### Do this
Write out the lines of each of the following records word for word, omitting the pictures.

# START OF Material

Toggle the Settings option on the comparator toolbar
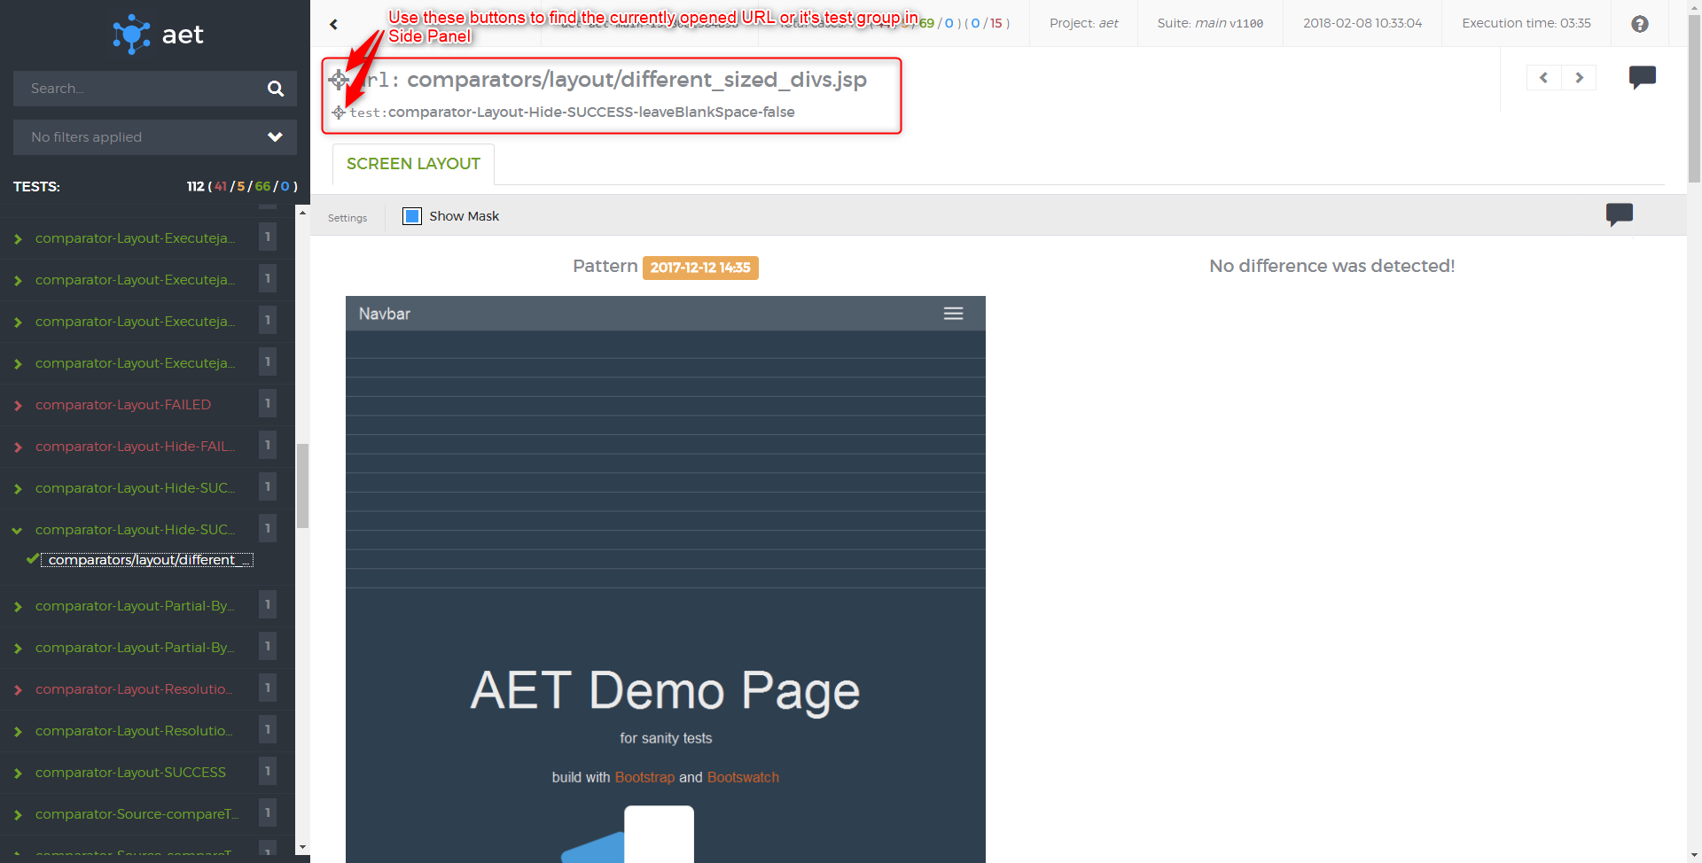This screenshot has height=863, width=1702. click(x=347, y=217)
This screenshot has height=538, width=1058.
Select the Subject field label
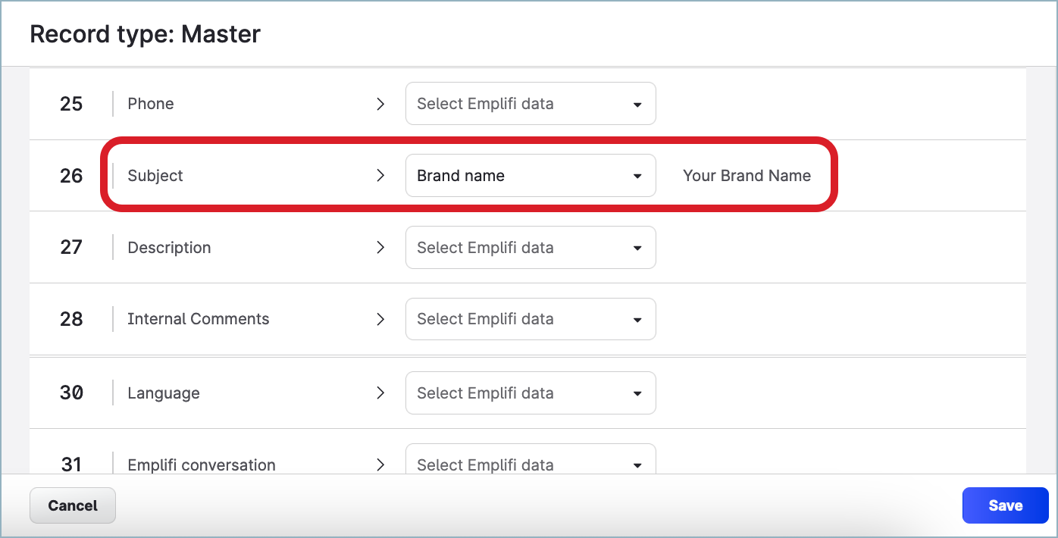(x=155, y=175)
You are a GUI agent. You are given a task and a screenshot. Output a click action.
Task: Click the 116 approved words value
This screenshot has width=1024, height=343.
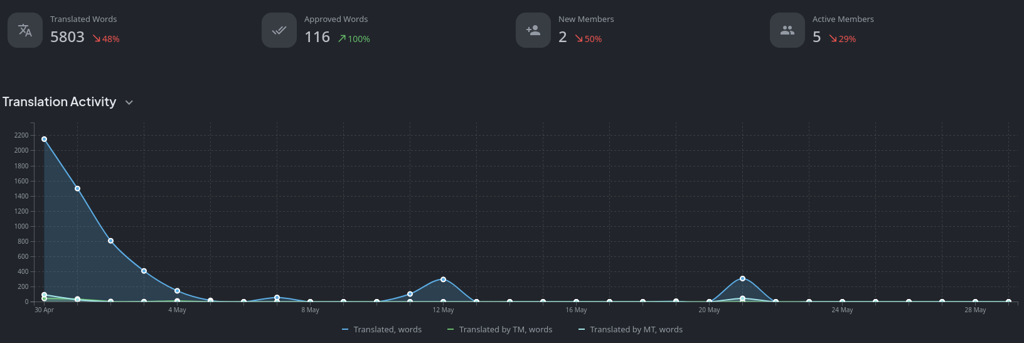click(317, 38)
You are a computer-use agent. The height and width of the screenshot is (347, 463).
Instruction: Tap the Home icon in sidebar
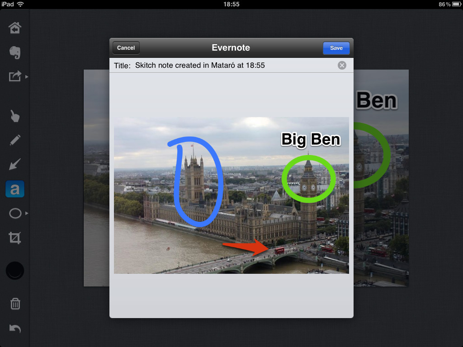[15, 28]
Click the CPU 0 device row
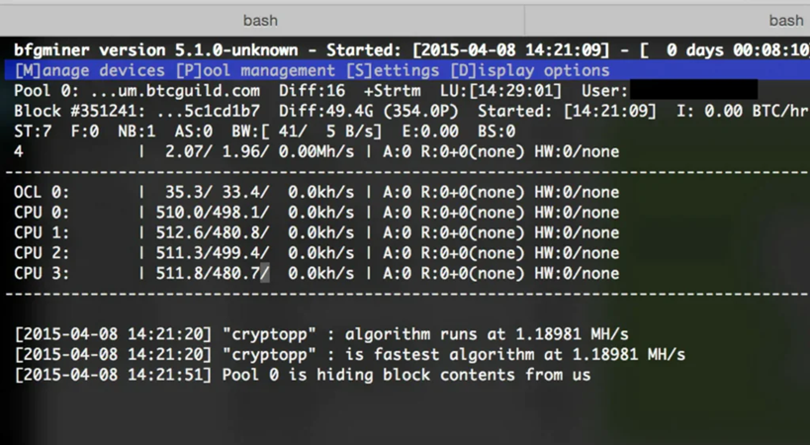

# END OF Material

### Solved exercise
Toggle the Settings option on the comparator toolbar
This screenshot has height=863, width=1702. click(x=347, y=217)
This screenshot has height=538, width=1058.
Select the Subject field label
(x=155, y=175)
You are a GUI agent. You are given a task and a screenshot. Output a click action.
Task: Click the 116 approved words value
This screenshot has width=1024, height=343.
click(317, 38)
You are a computer-use agent. The height and width of the screenshot is (347, 463).
Instruction: Tap the Home icon in sidebar
[15, 28]
Click the CPU 0 device row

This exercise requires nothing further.